Shadow health minister Mike Penning has called for a rethink of the proposed ban on the display of tobacco products, which he says will be ineffective in reducing smoking levels, but will harm retailers.

The Conservative MP for Hemel Hempstead said his Party was committed to doing all it could to reduce smoking rates, but remained unconvinced at the evidence for the ban. “Labour even concedes the picture is ‘not definitive’,” he added. “I do believe a dispassionate analysis would recognise that there is not yet sufficient weight of evidence to endorse a ban on point of sale,” he wrote at www.conservativehome.blogs.com.
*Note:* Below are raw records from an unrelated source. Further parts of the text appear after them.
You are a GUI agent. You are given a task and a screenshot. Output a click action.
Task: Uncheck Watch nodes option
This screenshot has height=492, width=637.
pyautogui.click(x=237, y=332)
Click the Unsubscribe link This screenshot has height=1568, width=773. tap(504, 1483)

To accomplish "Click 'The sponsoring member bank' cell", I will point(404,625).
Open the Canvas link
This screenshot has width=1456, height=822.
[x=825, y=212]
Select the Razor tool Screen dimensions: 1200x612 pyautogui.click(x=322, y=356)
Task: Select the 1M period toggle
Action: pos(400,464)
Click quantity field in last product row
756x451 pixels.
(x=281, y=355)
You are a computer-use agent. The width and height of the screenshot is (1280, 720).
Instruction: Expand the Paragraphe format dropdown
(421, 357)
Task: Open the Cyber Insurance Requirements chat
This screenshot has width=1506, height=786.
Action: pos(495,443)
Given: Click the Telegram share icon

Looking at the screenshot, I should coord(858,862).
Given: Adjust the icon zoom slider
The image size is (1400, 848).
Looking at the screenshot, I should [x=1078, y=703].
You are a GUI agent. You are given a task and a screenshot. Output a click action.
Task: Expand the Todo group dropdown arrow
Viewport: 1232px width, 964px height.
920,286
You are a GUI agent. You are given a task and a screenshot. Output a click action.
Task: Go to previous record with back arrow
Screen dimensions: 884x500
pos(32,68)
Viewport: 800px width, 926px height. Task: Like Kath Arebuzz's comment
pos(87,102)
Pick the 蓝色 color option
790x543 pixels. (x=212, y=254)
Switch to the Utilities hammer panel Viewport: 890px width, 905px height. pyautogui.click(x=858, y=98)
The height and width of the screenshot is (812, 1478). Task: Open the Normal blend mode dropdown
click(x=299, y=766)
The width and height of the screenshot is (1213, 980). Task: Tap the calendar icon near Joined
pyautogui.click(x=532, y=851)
“Few other countries have a ban – and in the first Canadian province to do so, the percentage of smokers initially rose from 21% in 2002 to 24% in 2003. Bans in Iceland and Canada are now being cited as ‘coinciding’ with a fall in youth smoking, rather than affecting this. “I continue to advocate practical initiatives to reduce smoking. We have a responsible duty, though, not to let this come at the expense of legitimate small businesses when the efficacy of proposals is questionable.”

Penning suggested a “meaningful alternative” would be to tackle tobacco smuggling. “Government estimates of non-UK duty-paid cigarette consumption amount to lost tax revenue of up to £4.1bn, at a time we can ill afford it,” he said.